__Try it__: The result should be the full listing copied exactly, with no pictures in it.

[[ Entries provided, beginning ]]

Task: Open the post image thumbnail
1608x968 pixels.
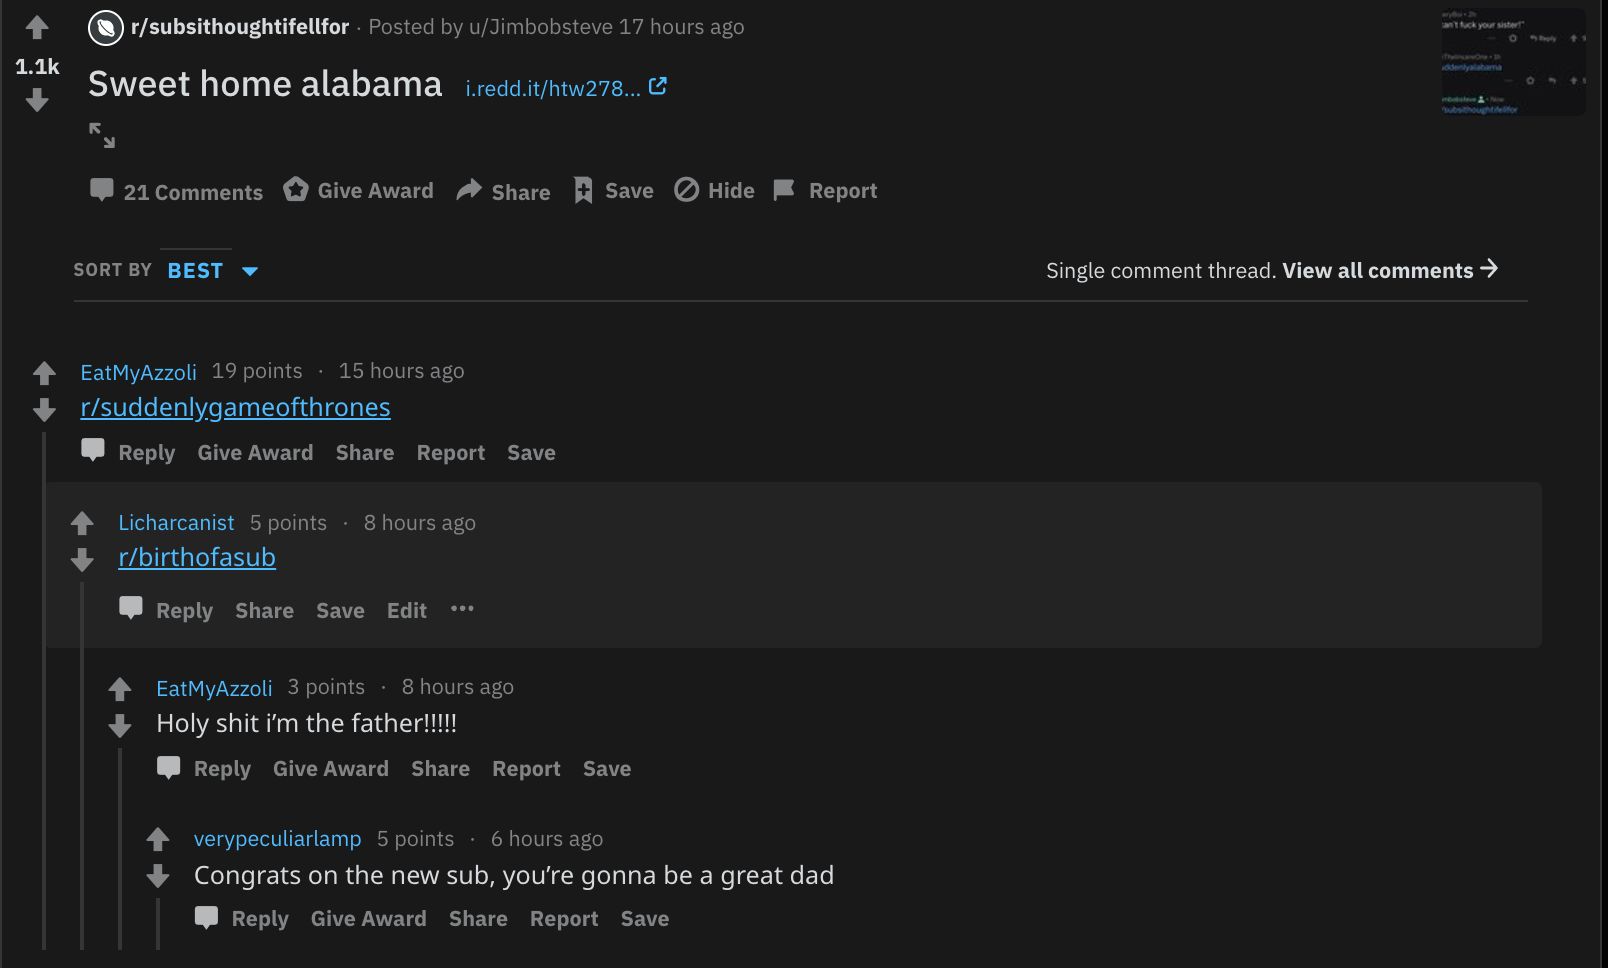Action: click(x=1512, y=62)
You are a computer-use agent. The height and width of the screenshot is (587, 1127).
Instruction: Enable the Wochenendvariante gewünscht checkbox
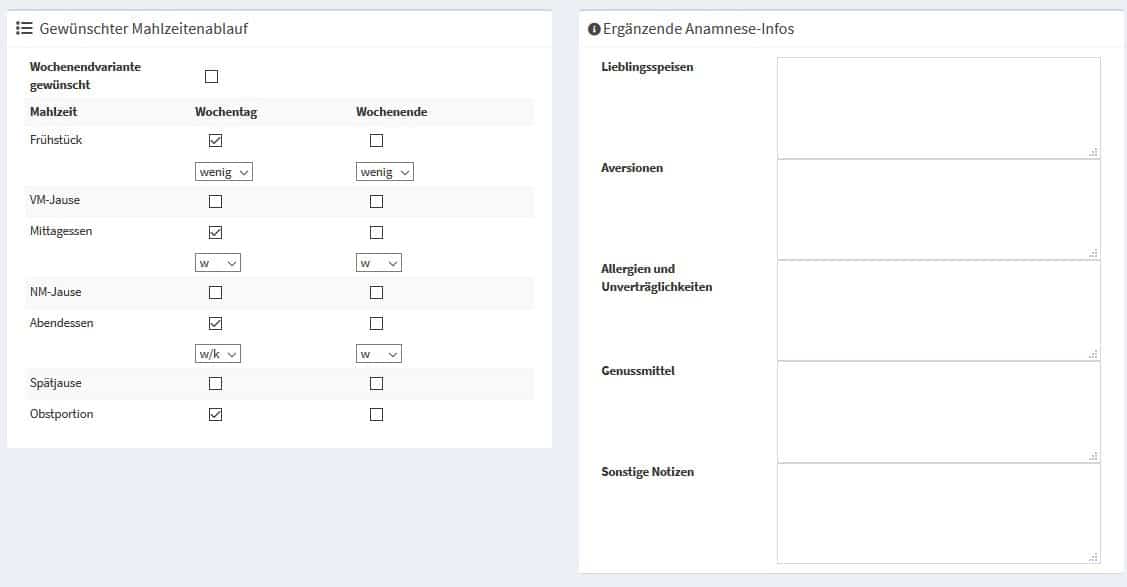coord(211,77)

[[ Entries provided, end ]]

__Completed task__:
Task: Open the post image thumbnail
1608x968 pixels.
Action: click(x=1512, y=62)
You are a computer-use agent. The height and width of the screenshot is (587, 1127).
Instruction: Enable the Wochenendvariante gewünscht checkbox
coord(211,77)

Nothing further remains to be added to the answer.